Up till now, it seems like there is no clear fix for the Greek’s debt crisis. Too much of borrowing and spending for years is coming to call home in the next few months. A lot of debt is coming due in 2010, around euro 54 billion- and if Greece can’t pay off these debts on time, the country will be in default.
The European Union hasn’t really say that they are going to guaranteed to help Greece with its debt, so far it has only been mostly vague promises. Most European governments are also reluctant to get involved to bail out Greece.
Greece faces a terrible burdensome pension system, taxation, high government spending, widespread corruption and highly regulated labor market. The country is likely to face a slow and cumbersome economic recovery that could probably last several years. Loan guarantees from major EU countries and the issuance of bonds to cover fiscal deficit will hamper medium-term growth outlook.
The Greek government announced that its deficit for 2009 was equal to 11.4 percent of GDP, nearly four times the EU limit. It announced that it will try to bring the deficit back down to 3 percent of GDP in 2013. This is not really possible, as a lot of the money to be cut down to bring down deficit to 3% has to come from the public sector or the government. The public sector forms a major part of the Greek economy.

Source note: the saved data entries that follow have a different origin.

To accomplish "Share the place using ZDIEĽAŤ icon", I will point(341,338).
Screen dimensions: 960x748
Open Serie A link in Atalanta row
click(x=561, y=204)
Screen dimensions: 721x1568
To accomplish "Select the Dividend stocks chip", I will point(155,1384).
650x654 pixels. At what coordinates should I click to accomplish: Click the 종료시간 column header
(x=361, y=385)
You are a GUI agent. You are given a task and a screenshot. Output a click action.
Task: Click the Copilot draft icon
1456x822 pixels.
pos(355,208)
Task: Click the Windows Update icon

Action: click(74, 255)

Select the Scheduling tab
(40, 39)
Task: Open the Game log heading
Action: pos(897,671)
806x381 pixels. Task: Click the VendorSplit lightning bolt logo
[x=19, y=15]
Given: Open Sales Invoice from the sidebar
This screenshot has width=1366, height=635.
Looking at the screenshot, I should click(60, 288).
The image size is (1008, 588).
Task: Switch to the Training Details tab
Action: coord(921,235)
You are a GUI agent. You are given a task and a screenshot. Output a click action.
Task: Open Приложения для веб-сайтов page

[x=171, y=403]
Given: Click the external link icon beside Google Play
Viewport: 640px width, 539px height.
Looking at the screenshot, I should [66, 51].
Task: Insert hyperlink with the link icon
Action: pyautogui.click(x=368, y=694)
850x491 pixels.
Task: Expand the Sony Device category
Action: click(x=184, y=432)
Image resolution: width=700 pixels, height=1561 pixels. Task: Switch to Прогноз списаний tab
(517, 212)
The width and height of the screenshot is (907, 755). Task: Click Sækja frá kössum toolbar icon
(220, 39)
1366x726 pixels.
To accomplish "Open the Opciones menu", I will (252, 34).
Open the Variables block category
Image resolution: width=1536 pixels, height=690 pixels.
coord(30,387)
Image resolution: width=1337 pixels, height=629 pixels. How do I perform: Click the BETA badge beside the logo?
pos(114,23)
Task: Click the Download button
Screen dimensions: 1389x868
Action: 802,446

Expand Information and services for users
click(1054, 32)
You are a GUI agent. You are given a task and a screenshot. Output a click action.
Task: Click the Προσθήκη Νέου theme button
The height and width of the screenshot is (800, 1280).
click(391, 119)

About 40% of the Greek jobs are in government.
Although the Socialist Prime Minister George Papandreou did not specifically say what are the measures to be announced, he indicated that it would include pay cuts for civil servants – notably in their so called “14th salary”, part of annual bonus held back as holiday bonus. Now just imagine, if you are a civil servant, now you have lesser cash or money to spend, won’t you also be forced to cut back on your spending? This means buy less IT gadgets, new furnishings for the house, less dining in restaurants etc.
Hence if you want to cut down on the public sector, you are actually slowing down growth. When the government is cutting down the budget deficit, growth slows down, economy slows down, there is also lesser tax or revenue to collect for the budget. It is like a vicious cycle – the more they cut, the worse it is going to get.
Adding to these woes, the general public is not taking well with the Socialist government’s reforms – pensions froze, cutting civil servants’ pay and new taxes on misc items in the country. Thousands of Greek workers protest and go on strikes over the socialist’s government plan to solve the country’s debt crisis. Government offices, public hospitals and schools were to close as more than a million people were called out on strike and urged to join street protests. Now this will probably scare away all the potential tourists who has money to come and spend in the country.
Looks like there is going to be more problems up in Europe. Time to take flight from Europe stocks and park your money in safer markets in Asia.